12:00 AM, Sep 30, 2004 • By HUGH HEWITT
IT STARTED on the Late, Late Show Monday night. Drudge posted a link to a picture of John Kerry's suddenly orange face on Tuesday, and Blogs for Bush, Blogs of War, and Best of the Web started an Oompa Loompa meme Tuesday afternoon. I played the Oompa Loompa song a few times during the afternoon drive in scores of cities across the United States. Then Jay Leno opened his monologue with a combo botox/tan-in-a-can joke. Tens of millions of Americans kicked it around, and went to bed.
And the morning papers--except the New York Post-- said not a word. The Boston Globe, the Chicago Sun-Times, and other old media found space to cover the decision of the Crawford, Texas' Lone Star Iconoclast--circulation 425--to endorse John Kerry, but refused to acknowledge a genuine, though bizarre, story that is actually having an impact on the race--because they collectively don't think it should be having an impact on the race.
This is doubly indefensible because candidate appearance stories have mattered in presidential debates from Nixon's sweat in 1960 to Gore's pancake in 2000. If Kerry's sudden play for the Great Pumpkin vote isn't gone or made over by tonight, millions of viewers won't get past his appearance to hear what he has to say about his many positions on Iraq because they won't be able to stop laughing.

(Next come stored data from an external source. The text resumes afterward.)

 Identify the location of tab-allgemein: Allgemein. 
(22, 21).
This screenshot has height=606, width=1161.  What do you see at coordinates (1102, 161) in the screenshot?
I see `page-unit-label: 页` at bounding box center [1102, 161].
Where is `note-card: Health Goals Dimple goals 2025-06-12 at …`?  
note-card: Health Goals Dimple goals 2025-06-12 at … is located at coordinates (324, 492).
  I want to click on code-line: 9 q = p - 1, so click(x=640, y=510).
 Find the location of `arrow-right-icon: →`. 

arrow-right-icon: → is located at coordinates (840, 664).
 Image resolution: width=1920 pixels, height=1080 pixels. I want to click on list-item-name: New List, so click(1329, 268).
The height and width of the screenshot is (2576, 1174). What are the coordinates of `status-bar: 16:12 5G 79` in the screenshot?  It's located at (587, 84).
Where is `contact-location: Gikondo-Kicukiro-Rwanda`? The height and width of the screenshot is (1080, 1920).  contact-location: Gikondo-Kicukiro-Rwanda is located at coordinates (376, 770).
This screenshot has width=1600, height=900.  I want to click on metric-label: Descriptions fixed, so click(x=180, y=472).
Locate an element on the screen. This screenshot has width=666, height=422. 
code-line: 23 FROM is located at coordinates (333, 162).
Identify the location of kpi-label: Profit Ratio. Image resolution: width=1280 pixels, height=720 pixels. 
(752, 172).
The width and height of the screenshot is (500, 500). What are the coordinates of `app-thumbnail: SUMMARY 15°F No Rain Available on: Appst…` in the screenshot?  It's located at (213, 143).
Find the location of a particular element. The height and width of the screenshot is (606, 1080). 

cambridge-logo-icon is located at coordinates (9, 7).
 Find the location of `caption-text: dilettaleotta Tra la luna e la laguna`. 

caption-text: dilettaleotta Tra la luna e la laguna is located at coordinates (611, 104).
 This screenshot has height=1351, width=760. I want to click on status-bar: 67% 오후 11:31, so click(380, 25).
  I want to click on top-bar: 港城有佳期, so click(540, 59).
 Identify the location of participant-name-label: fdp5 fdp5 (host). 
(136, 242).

Old media's refusal to note what ordinary Americans are talking about is the latest in a series of stubborn refusals that began with elitist indifference and ideological bent and which are ending in irrelevance. There have been others (Rathergate and Christmas-not-in-Cambodia) and there will be more.
We may have another moment tonight. Jim Lehrer takes his seat as debate moderator with the PBS brand as firmly affixed to his back as CBS is to Dan Rather's. Moderating a presidential debate never carried much of a risk for the mother ship in the past, but in this era of new media, any detectable bias on Lehrer's part will result in a cyber-tsunami headed towards PBS affiliates across the country.
The key is "detectable," and the arbitrators of that won't be the folks who ignored the Agent of Orange story on Wednesday morning. It will be the viewers themselves, working through the blogosphere, posting on FreeRepublic.com, calling into talk radio, and canceling their pledges to local PBS affiliates if their verdict on Lehrer's performance is negative. If Lehrer goes in the tank for Kerry, expect an enormous blowback--as predictable as the one which followed CBS's foisting of forgeries on the public. Only PBS is much more vulnerable to viewer dismay than the Boss Tweeds at Black Rock.
The powers at old media may think of themselves as Rome and the bloggers as the Cimbri, but they are much more like the Red Hats of the Vatican in 1517 when Luther started hammering. At first indifferent, then angry, then threatening, and then bested and thrown into crisis. The counter-reformation within the old media cannot arrive too soon.